Author | William Gibson |
---|---|
Country | Canada |
Language | English |
Genre | Science fiction |
Published | October 28, 2014 |
Pages | 486 |
ISBN |
The Peripheral is a 2014 science fiction mystery-thriller novel by William Gibson. The story involves multiple futures.
On April 19, 2013, Gibson appeared at the New York Public Library and read from the first chapter: "The Gone Haptics".
Cover art and synopsis for The Peripheral were revealed on July 23, 2014, online.
The novel focuses on Flynne and her brother, Burton. Burton is a veteran of the United States Marine Corps' elite Haptic Recon force. Burton is hired for a security job which takes place in what he thinks is cyberspace. When Flynne temporarily takes his place, she witnesses something that may have been murder.
According to GQ's Zach Baron:
The Peripheral is an emphatic return to the science fiction he ceased to write after the turn of this century, set in not one but two futures. The first, not far off from our own present day, takes place in a Winter's Bone-ish world where the only industries still surviving are lightly evolved versions of Walmart and the meth trade. The second future is set further along in time, after a series of not-quite-cataclysmic events that have killed most of the world's population, leaving behind a monarchic class of gangsters, performance artists, and publicists in an otherwise deserted London. Like many Gibson books, The Peripheral is basically a noirish murder mystery wearing a cyberpunk leather jacket and, after an uncharacteristically dense first one hundred pages, a super enjoyable read—though perhaps less so when you consider just how accurate Gibson can be when he's thinking about what might come next. Because according to The Peripheral, what is coming next is, to borrow Gibson's phrase again, well…fucked.

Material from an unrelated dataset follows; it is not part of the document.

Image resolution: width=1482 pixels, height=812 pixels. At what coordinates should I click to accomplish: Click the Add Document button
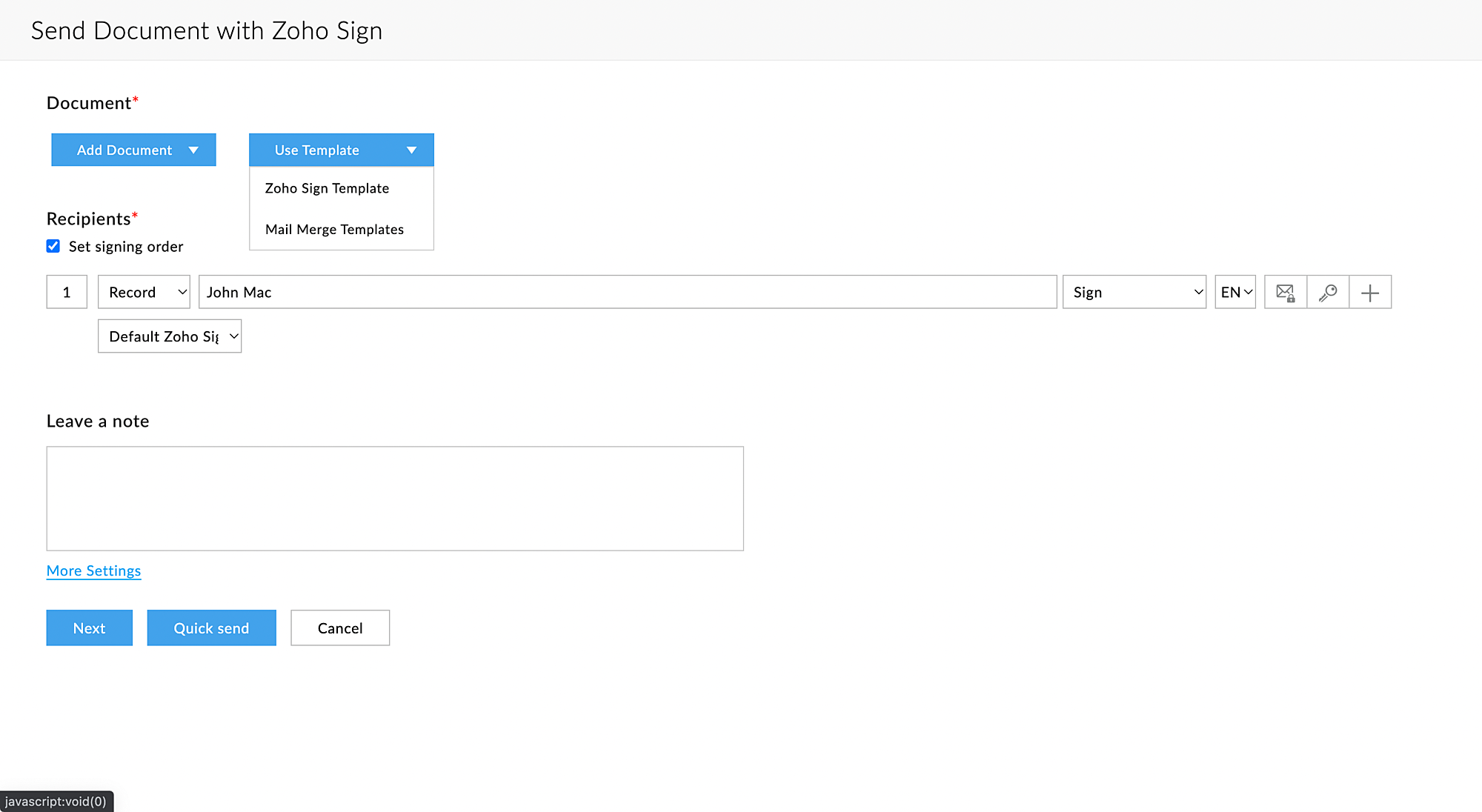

The novel begins sometime in the near-future in a small town in rural America. Flynne Fisher works at a local 3D printing shop and lives with her mother and her brother Burton, who sustained brain trauma from cybernetic implants he received while serving in the U.S. Marine Corps' elite Haptic Recon unit. When Burton heads to another town to counter-protest the protests of a religious extremist group known as Luke 4:5 (similar to the modern day Westboro Baptist Church), he asks her to take over his job working security in a video game/virtual world for a supposedly Colombian company called Milagros Coldiron. Flynne takes the job and notices the game world looks suspiciously like London, but far more empty and more futuristic. Piloting a security quadrocopter, she fends off paparazzi drones from an unknown woman's high-rise apartment. On the second night of doing so she witnesses a man and a woman out on a balcony, where the woman is apparently killed and gruesomely devoured by a swarm of nanobots; Flynne is uncertain whether this is real or part of a virtual game.